LLM Provider Abstraction

The llm package provides a unified interface for interacting with multiple LLM providers. All provider-specific API differences -- message formats, streaming protocols, tool-calling conventions, token counting -- are abstracted behind a common Provider interface. Application code writes to one interface and the provider is selected at configuration time.

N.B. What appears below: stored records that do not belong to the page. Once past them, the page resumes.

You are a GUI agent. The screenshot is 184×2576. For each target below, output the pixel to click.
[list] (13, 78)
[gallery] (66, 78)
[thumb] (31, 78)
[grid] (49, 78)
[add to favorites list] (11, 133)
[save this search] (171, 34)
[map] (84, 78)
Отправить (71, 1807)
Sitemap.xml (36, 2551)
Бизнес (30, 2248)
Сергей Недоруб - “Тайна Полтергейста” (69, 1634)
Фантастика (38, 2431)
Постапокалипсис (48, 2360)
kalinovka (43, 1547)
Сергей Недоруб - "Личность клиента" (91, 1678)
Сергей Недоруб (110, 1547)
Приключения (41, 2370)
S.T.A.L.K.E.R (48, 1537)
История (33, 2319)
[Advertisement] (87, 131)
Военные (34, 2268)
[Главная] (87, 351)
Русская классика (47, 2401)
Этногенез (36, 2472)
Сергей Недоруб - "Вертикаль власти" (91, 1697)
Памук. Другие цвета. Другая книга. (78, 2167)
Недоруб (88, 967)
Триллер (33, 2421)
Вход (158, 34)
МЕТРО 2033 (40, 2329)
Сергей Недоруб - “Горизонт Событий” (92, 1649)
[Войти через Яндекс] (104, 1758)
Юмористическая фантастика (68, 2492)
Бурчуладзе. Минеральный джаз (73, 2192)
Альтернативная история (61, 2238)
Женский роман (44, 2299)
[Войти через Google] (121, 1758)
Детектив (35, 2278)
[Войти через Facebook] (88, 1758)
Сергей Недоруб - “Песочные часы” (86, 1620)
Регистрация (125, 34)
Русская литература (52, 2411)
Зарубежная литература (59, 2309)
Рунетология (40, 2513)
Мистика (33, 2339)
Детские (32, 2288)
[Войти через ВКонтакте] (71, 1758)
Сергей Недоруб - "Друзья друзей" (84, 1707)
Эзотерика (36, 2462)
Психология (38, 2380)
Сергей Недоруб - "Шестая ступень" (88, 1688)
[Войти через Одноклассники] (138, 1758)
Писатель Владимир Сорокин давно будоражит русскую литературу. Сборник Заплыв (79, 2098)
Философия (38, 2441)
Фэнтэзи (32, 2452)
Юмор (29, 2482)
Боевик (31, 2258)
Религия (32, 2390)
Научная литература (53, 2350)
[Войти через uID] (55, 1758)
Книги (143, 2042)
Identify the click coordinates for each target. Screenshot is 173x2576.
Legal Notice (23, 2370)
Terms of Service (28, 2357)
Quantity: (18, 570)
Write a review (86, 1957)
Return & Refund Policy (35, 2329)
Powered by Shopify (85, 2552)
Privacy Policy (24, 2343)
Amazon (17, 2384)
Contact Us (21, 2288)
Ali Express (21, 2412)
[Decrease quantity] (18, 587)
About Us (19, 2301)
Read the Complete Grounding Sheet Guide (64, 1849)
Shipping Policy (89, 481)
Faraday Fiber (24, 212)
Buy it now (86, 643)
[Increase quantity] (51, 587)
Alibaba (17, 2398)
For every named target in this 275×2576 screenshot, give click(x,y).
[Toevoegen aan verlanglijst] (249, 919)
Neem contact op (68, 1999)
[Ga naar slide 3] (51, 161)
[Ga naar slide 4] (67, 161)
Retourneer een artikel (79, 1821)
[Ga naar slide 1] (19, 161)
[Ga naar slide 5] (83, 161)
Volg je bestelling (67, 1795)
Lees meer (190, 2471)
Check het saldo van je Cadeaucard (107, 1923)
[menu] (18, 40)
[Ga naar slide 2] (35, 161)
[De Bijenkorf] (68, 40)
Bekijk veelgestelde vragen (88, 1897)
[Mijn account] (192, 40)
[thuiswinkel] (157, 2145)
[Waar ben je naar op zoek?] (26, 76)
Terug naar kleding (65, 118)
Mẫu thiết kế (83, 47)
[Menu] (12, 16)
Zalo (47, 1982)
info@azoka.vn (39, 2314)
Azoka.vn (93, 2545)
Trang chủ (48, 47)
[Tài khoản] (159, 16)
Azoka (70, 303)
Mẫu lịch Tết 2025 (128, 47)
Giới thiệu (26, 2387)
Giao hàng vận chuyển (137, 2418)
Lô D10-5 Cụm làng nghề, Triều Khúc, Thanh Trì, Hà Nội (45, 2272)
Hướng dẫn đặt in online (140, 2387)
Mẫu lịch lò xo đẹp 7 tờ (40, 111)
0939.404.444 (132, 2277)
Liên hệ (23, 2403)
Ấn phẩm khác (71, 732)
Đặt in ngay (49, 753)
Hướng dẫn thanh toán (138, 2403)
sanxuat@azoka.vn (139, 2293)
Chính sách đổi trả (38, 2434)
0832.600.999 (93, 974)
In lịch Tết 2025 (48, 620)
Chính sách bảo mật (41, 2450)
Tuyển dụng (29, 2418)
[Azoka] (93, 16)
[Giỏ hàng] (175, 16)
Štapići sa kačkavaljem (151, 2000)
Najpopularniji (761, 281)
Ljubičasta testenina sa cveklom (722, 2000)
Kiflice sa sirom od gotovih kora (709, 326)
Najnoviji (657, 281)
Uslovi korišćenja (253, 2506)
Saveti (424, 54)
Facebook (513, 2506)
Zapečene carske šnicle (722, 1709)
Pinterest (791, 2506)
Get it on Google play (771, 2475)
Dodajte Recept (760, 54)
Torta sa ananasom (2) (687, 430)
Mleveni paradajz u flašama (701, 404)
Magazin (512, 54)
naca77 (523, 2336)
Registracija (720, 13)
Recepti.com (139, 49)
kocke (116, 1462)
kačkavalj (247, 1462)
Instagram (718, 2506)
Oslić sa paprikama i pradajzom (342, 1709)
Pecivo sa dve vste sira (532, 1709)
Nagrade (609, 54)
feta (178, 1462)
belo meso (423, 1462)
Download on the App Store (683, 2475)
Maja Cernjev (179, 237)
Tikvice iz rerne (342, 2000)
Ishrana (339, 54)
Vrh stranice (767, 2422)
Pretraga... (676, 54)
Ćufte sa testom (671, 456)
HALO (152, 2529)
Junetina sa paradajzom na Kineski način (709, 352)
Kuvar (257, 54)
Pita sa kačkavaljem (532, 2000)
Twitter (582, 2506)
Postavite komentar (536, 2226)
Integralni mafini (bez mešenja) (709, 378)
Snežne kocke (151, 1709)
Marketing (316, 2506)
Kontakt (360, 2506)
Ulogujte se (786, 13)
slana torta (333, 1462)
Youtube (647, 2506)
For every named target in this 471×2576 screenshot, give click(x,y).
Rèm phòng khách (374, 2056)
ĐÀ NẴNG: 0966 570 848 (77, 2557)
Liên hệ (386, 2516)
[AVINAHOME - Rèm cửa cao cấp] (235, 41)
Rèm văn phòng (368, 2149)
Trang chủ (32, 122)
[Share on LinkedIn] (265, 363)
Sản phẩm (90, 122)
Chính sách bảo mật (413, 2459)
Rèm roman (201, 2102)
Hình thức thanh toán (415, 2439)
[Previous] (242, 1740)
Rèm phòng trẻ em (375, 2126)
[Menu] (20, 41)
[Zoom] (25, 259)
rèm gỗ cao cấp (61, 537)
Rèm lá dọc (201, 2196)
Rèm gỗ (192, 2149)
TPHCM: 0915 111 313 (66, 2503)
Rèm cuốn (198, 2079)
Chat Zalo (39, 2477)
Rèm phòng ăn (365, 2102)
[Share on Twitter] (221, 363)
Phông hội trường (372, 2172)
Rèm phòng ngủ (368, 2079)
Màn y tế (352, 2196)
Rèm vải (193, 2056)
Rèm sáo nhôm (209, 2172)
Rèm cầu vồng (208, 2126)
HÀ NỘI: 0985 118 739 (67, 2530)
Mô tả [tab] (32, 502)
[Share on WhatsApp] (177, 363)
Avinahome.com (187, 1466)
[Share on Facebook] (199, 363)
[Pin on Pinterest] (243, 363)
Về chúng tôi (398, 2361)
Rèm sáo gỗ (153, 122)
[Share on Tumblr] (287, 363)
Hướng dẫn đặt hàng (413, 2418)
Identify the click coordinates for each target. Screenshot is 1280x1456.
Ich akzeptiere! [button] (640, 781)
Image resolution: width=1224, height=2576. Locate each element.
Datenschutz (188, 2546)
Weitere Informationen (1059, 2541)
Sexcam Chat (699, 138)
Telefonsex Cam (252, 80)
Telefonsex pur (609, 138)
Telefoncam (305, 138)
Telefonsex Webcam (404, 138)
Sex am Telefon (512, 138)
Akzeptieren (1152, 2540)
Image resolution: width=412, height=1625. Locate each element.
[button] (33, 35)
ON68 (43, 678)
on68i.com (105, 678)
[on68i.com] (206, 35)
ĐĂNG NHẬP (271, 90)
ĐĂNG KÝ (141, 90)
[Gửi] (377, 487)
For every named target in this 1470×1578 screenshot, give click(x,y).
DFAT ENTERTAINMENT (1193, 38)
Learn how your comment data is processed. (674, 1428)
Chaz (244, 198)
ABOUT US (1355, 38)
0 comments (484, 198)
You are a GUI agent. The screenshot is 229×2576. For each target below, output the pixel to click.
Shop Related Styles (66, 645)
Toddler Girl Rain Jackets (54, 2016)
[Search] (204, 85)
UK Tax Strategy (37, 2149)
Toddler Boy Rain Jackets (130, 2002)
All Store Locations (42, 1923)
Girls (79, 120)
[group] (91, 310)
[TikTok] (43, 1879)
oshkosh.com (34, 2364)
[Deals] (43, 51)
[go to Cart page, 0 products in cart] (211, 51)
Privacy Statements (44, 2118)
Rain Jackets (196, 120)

Why a Provider Abstraction

Every LLM provider has a different SDK, different API semantics, different streaming formats, and different tool-calling conventions. Anthropic uses "Messages API" with content blocks. OpenAI uses "Chat Completions" with function calls. Google uses "GenerateContent" with function declarations. Ollama exposes an OpenAI-compatible HTTP API with no SDK at all.

Without an abstraction layer, every LLM integration point in the codebase would need provider-specific branches. The pipeline, the context assembler, the session summarizer, the Shield Tier 2 evaluator, and the title generator all call the LLM -- that is five places where provider changes would cascade.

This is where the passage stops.